Simply reading the information of the environment of one Pod is still pretty basic. What if we would like to read information or even create, modify, or delete other resources? This brings us to the next topic.
Cleaning Up
In order to make the subsequent exercises work, clean up by deleting the Namespace with “kubectl delete namespace news-backend-prod-dev”.
Interacting with the Kubernetes API
The Kubernetes API gives us full access to all resources managed by Kubernetes and not only a limited read-only subset provided by the Downward API – In many cases, we just need more information about other resources which are not available via the Downward API. An example would be reading configuration values from a ConfigMap or a Secret instead of using the volume mapping or environment variable approach. The downside is the Kubernetes dependency; a benefit, however, is that we could react to configuration changes by watching the ConfigMap or Secret resource.

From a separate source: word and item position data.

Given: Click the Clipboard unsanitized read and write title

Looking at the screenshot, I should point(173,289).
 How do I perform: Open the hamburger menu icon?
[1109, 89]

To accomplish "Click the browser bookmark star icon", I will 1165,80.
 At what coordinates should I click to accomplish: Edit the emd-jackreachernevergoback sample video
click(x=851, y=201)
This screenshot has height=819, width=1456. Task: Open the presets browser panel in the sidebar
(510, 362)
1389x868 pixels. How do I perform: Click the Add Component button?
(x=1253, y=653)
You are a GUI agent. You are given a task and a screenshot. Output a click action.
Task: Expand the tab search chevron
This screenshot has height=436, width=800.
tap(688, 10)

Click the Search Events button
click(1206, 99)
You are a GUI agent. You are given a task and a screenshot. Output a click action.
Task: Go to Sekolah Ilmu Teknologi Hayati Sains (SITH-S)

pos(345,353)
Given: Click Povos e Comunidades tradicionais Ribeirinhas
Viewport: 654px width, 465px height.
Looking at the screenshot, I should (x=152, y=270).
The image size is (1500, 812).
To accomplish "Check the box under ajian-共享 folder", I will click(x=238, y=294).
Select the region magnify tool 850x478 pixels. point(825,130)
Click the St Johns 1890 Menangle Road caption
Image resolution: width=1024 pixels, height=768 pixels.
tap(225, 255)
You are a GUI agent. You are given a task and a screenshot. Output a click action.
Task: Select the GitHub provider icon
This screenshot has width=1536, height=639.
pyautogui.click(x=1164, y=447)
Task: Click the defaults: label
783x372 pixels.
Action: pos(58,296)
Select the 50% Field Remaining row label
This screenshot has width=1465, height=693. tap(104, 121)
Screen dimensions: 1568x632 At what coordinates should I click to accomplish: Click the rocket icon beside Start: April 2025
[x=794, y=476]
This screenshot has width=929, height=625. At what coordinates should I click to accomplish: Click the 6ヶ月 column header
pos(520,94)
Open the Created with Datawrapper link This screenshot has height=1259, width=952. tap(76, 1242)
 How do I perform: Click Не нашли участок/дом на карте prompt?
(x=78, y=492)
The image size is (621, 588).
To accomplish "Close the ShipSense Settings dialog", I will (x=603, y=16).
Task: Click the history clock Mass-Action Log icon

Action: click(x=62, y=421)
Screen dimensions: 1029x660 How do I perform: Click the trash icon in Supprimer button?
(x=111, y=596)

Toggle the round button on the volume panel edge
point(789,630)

Controlling its own infrastructure – When the application is able to collect information about its underlying infrastructure and the context it runs in, why not also control this infrastructure? Examples could be scaling or availability issues, among others, where we need to change the infrastructure dynamically: spawning new Pods on demand or cleaning up certain resources when uninstalling the applications are common examples.
Automating updates – An update of our application could get quite complicated, and it is obvious that the application itself should be able to control this. For instance, an application could create database migration jobs when it discovers that there is still an old schema in place.
In order to manage Kubernetes resources from our application, we must talk to the Kubernetes API server. In Chapter 1, we have already created several resources via kubectl which also communicates with the API server. In this case, we as humans used kubectl as a command-line tool. In this section, we will describe how an application can communicate with the Kubernetes API. To get a better understanding of the concept of the Kubernetes API, let us do a quick recap.
The RESTful Kubernetes API
<protocol://hostname:port>/apis/GROUP/VERSION/RESOURCETYPE – Returns a list of all instances of the resource type
<protocol://hostname:port>/apis/GROUP/VERSION/namespaces/NAMESPACE/RESOURCETYPE – Returns a list of all instances of the resource type in the given namespace
<protocol://hostname:port>/apis/GROUP/VERSION/namespaces/NAMESPACE/RESOURCETYPE/NAME – Returns the resource in the given namespace with the given name
If the resource is cluster scoped and thus not namespace scoped, just remove the namespaces/NAMESPACE part from the URLs.
To access the Kube-apiserver in Minikube, we use the same approach that has been introduced in Chapter 1 and run “kubectl proxy --port 8080” which makes the Kubernetes API available at localhost:8080.
Deploy the Local News Application
Now we can retrieve all of our Deployments directly via the Kupe-apiserver. To do this, we first need the group and version which can be derived from the apiVersion attribute of our YAML resource files. The group for the Deployment resource type is apps, and the version is v1. With the rules described earlier, we will get http://localhost:8080/apis/apps/v1 which will return a list of all resources managed under the same group and version. Let us add our Namespace part and the resource type, and we will obtain the following URL: http://localhost:8080/apis/apps/v1/namespaces/localnews/deployments.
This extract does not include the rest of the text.